Al ver que ella no contestaba, repitió:

—¿Para qué lo quiere? A ver si se las compone para decirme la verdad. Sirve lo mismo que cualquier embuste. De hecho, es más práctico, porque, si me miente, seguramente lo habré de averiguar, y piense cuan embarazoso sería esto para usted. Recuerde siempre, Es carlata, que de usted lo puedo tolerar todo, todo menos la mentira...: su antipatía, sus iras, todas sus tretas de oficio, pero no la mentira. Bueno, ¿para qué lo quiere?

Rabiosa como estaba por lo que Rhett había dicho de Ashley, hubiera dado cualquier cosa por poder escupirle y arrojarle orgullosamente a su burlona cara la oferta de dinero que hacía. Por un momento estuvo a punto de hacerlo, pero la fría mano del sentido común la contuvo. Devoró su cólera de mala gana y trató de asumir una expresión de placentera dignidad. Él seguía recostado sobre el respaldo de la silla con las piernas estiradas hacia la estufa.

—Si hay algo en el mundo que me divierta de veras —observó él— es el espectáculo de sus luchas mentales cuando una cuestión de principio está en pugna con una cuestión práctica, como es el dinero. Naturalmente, en usted el lado práctico siempre vence, pero yo continúo a su alrededor para ver si el lado mejor de su naturaleza logra triunfar algún día. Y, cuando llegue ese día, haré la maleta y me marcharé de Atlanta para siempre. Hay demasiadas mujeres en las que triunfan siempre los buenos instintos... Bueno, volvamos a los negocios. ¿Cuánto y para qué?

—No sé cuánto necesitaré exactamente —dijo hoscamente Scarlett—. Pero quiero comprar un taller de aserrar... y creo poderlo comprar barato. Y necesitaré un carro y un par de muías. Quiero que sean muías buenas. Y un cochecillo y un caballo para mi uso personal.

—¿Un taller de aserrar?

—Sí, y, si me presta usted el dinero, podemos hacer el negocio a medias.
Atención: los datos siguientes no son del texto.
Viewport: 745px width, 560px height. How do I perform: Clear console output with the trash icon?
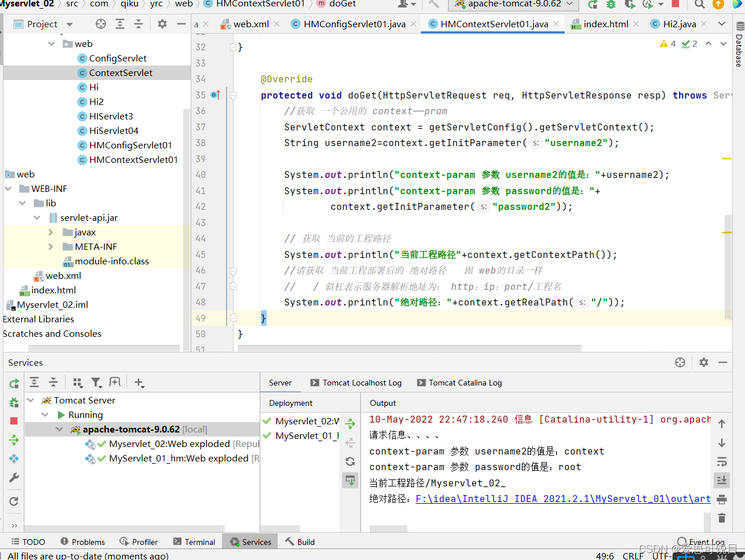[x=721, y=518]
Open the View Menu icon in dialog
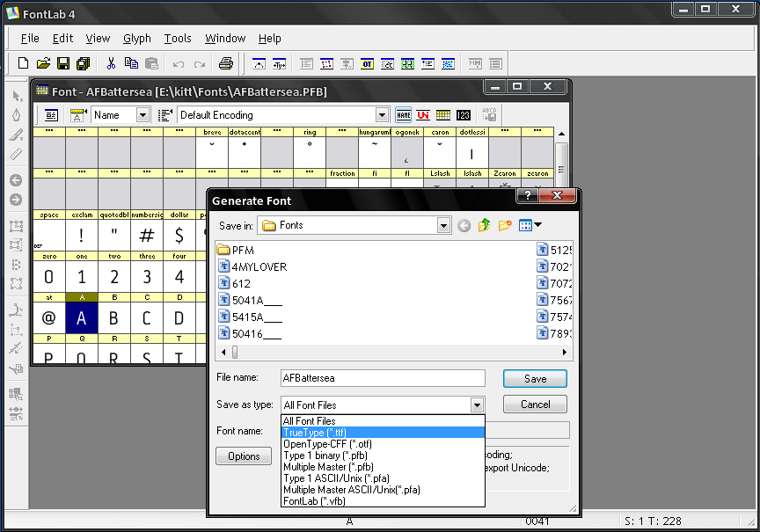Image resolution: width=760 pixels, height=532 pixels. [530, 226]
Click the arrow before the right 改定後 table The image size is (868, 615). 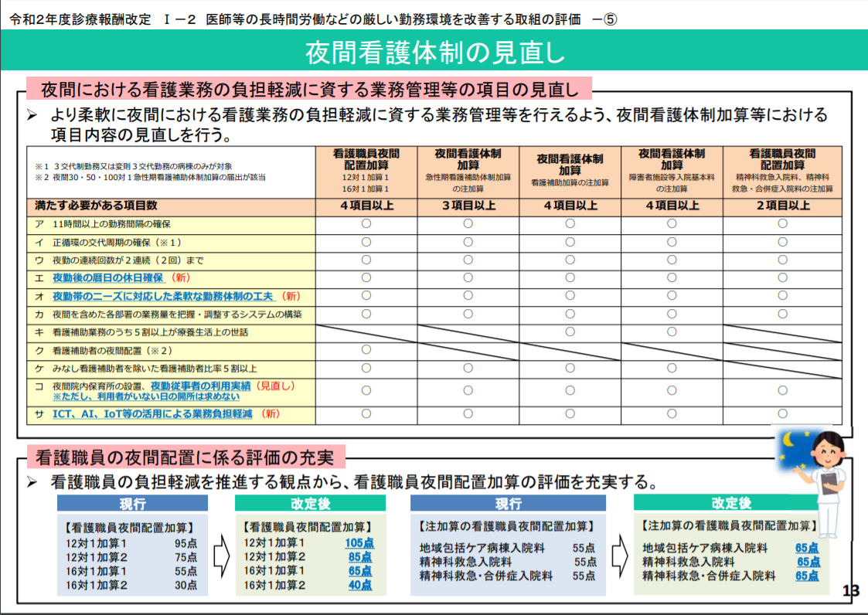(619, 556)
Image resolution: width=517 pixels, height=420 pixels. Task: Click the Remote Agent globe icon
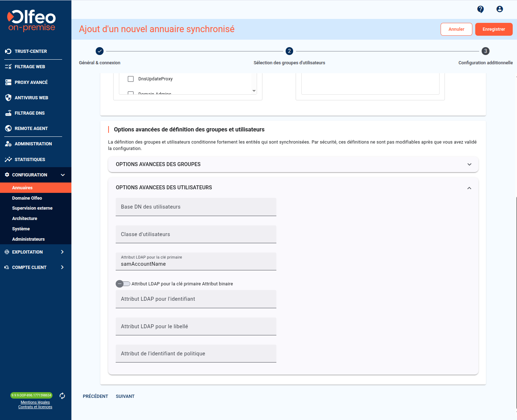click(8, 129)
—¿Y qué demonio haría yo con un taller de aserrar?

—¡Hacer dinero! Podemos hacer muchísimo dinero. O bien le pagaré los intereses del préstamo... Vamos a ver, ¿qué interés se considera como remunerativo?
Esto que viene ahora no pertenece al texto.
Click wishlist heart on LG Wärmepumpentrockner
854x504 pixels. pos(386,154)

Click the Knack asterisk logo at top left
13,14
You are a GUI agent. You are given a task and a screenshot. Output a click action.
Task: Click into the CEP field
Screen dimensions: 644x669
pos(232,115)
—El cincuenta por ciento se considera como muy satisfactorio.

—Cincuenta... ¡Oh, está usted de broma! No se ría usted. Hablo en serio.

—Por eso es por lo que me río. Me pregunto si otra persona que no sea yo puede comprender todo lo que pasa en esa cabeza que hay detrás de su carita tan engañosamente ingenua.

—Bueno, ¿a quién le importa nada de todo eso? Óigame, Rhett, y vea si esto no le parece buen negocio. Frank me habló de ese hombre que es dueño de un molino de aserrar, uno pequeñito que hay en el extremo de Peachtree Street. Ese hombre necesita dinero contante cuanto antes, y está dispuesto a venderlo barato. No hay muchos aserraderos por aquí, hoy en día, y, dado el modo que la gente tiene de estar reconstruyéndolo todo, puede vender la madera cortada y alisada a cualquier precio. El propietario se quedaría y dirigiría el taer a sueldo. Frank compraría el aserradero él mismo si tuviese dinero. Me figuro que se proponía comprarlo con el dinero que me dio para la contribución.